類黃酮磷酸酯合成酶結構分析及重要催化位點之研究

Abstract

類黃酮為一類自然界中普遍存在之植物多酚類二次代謝物，具備多方面豐富及重要之生理活性。然而文獻指出，大多數類黃酮化合物的水溶性不佳，生物可利用率(bioavailability)極低，使其應用受到很大的限制。本研究室先前篩選出 Bacillus subtilis BCRC 80517，可對daidzein及genistein 進行磷酸酯化修飾，形成daidzein 7-O-phosphate (D7P)及genistein 7-O-phosphate (G7P)，轉換後產物可大幅提升其水溶性及生物可利用率。先前研究室已自B. subtilis純化出該磷酸化酵素，完成蛋白質及基因定序，並成功利用大腸桿菌大量表現該酵素—類黃酮磷酸酯合成酶 (Flavonoid phosphate synthetase, FPS) 。本論文以此為基礎，進行後續研究。本研究首先探討FPS的同源蛋白質家族一級序列上之差異，並挑選出相同度 (identity) 約為70%、50%、25%之菌株，分別為Bacillus amyloliquefaciens BCRC 23350、Bacillus pumilus BCRC 11706及Bacillus megaterium BCRC 10608，透過四株菌對genistein生物轉換特性分析，我們確認同源蛋白質序列與BsnFPS之相同度在50%以下便不具有催化genistein之活性。另外，在SWISS-MODEL軟體的分析下，成功利用同源模擬法建立BsnFPS模擬三級結構，其substrate binding domain為十字架形狀，Apex為中軸、Arm1及Arm2為側臂，與swiveling domain包覆形成催化磷酸化反應之活性區。透過模擬結構與模板之序列及結構比對，找出可能為重要催化位點之胺基酸，接著以定點突變法建立蛋白質突變株，搭配酵素活性分析進行驗證，結果顯示，Lys27及His795分別為ATP binding domain及swiveling domain之重要催化位點，而Asp627、His629、His630則為Substrate binding domain中穩定His795上磷酸根之重要催化位點，而Glu329及Lys378則可能為受質活化位中與genistein鍵結有關的位點。

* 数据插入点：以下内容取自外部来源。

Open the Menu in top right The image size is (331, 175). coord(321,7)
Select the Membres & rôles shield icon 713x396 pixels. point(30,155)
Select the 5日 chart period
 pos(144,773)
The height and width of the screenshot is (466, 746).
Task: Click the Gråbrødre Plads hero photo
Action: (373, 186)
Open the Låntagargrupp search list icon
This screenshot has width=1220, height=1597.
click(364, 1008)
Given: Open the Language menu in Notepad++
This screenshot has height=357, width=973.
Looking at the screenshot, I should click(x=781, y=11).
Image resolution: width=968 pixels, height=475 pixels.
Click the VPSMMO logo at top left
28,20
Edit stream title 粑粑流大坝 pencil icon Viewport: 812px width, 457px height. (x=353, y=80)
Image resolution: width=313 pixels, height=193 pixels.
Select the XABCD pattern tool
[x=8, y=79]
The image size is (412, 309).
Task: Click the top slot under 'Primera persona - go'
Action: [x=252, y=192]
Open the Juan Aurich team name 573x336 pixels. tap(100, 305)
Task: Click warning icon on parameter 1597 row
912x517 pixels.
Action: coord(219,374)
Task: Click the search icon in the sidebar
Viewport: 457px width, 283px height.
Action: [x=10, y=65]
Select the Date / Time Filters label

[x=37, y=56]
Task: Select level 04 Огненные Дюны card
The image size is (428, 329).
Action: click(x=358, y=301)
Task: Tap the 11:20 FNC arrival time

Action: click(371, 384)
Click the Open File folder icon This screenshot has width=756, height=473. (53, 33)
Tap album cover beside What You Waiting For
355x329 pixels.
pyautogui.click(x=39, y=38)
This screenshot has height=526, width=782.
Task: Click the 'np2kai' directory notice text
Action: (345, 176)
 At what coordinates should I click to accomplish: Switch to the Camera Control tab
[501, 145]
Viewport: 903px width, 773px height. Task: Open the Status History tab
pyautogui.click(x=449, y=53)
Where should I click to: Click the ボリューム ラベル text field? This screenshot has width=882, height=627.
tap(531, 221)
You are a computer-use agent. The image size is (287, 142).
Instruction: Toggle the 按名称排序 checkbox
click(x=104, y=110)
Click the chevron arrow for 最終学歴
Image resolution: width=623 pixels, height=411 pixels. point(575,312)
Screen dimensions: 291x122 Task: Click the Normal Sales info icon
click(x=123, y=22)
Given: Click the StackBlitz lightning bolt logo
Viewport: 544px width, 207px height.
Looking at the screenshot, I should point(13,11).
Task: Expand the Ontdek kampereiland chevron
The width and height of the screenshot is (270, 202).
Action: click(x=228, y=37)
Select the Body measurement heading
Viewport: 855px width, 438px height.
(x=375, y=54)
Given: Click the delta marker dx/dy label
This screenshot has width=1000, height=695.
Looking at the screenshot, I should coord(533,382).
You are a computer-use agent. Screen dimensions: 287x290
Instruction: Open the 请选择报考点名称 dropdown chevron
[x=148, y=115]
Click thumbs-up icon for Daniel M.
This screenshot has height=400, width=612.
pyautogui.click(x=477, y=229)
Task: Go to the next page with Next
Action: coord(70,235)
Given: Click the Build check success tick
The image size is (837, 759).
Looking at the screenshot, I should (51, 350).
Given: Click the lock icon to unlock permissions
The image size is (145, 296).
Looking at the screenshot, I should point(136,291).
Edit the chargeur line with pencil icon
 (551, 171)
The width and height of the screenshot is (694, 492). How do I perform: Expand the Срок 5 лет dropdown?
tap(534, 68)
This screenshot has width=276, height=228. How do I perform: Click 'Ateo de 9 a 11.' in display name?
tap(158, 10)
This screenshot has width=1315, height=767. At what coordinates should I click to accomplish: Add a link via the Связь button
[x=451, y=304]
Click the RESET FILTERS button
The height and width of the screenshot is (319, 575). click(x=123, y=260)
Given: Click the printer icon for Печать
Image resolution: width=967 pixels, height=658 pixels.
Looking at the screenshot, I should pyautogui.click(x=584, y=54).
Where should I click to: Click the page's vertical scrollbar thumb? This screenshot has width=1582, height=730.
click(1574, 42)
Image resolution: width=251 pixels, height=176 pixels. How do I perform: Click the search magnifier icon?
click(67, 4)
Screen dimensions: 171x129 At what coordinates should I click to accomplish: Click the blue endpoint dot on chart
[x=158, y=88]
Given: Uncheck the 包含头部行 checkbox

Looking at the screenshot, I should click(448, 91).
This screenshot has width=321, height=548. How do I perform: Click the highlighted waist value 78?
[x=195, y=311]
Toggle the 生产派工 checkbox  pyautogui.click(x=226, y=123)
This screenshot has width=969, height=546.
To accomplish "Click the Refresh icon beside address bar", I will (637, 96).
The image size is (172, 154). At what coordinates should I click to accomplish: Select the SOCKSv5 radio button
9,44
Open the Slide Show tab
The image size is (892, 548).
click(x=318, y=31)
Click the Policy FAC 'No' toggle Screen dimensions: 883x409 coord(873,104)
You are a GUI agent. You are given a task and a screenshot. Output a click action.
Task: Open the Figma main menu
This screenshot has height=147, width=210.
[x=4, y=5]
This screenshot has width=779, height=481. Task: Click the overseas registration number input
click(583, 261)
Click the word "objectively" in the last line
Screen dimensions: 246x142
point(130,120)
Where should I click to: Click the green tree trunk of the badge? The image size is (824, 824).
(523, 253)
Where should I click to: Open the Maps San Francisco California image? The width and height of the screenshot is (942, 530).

Flavonoids are polyphenolic secondary metabolites that are ubiquitous in nature and possess numerous health benefits. Nevertheless, research indicated that flavonoids have low aqueous solubility and poor bioavailability, and therefore limit its use. Our previous study screened out Bacillus subtilis BCRC 80517, which could phosphorylate daidzein and genistein and form daidzein 7-O-phosphate (D7P) and genistein 7-O-phosphate (G7P). These phosphate conjugates may be greatly improved in water solubility and bioavailability. The BCRC 80517 can also biotransform most of the flavonoids. In addition, we have also purified the enzyme, identified its protein and DNA sequence, and overexpressed the recombinant protein by E. coli. Nevertheless, among the biotransformed products, only isoflavone-phosphate conjugates have been identified so far. Therefore, the objective of this research is focusing on the flavonoid phosphate synthetase (FPS), and studied on the structure analysis and catalytic sites of BsnFPS. In this thesis, the homologous proteins sequences of FPS family were aligned at first. Bacillus amyloliquefaciens BCRC 23350、Bacillus pumilus BCRC 11706, Bacillus megaterium BCRC 10608 which exist homologous proteins with about 70, 50, 25% identity to BsnFPS were choosen then. After the in vivo and in vitro experiments of genistein bioconversion, the results showed that homologous proteins which was below 50% identity with BsnFPS would not have genistein catalytic activity. Otherwise, although BsnFPS and LmRPH (EC 2.7.9.6) present only 20% identity, they still have very similar secondary structure arrangement. Using SWISS-MODEL as a tool and LmRPH as a template, the structure of BsnFPS was successfully modeled by homology modeling. Moreover, according to the alignment between BsnFPS model and its template, we have found some putative catalytic sites. The results were confirmed by site-directed mutagenesis and enzyme activity assay, showing that H795, D627, H629, H630 are the major residues which catalyze phosphorylation of BsnFPS and K27 involves the binding of the ATP. E329 and K378 may form hydrogen bonds with genistein to stabilize it.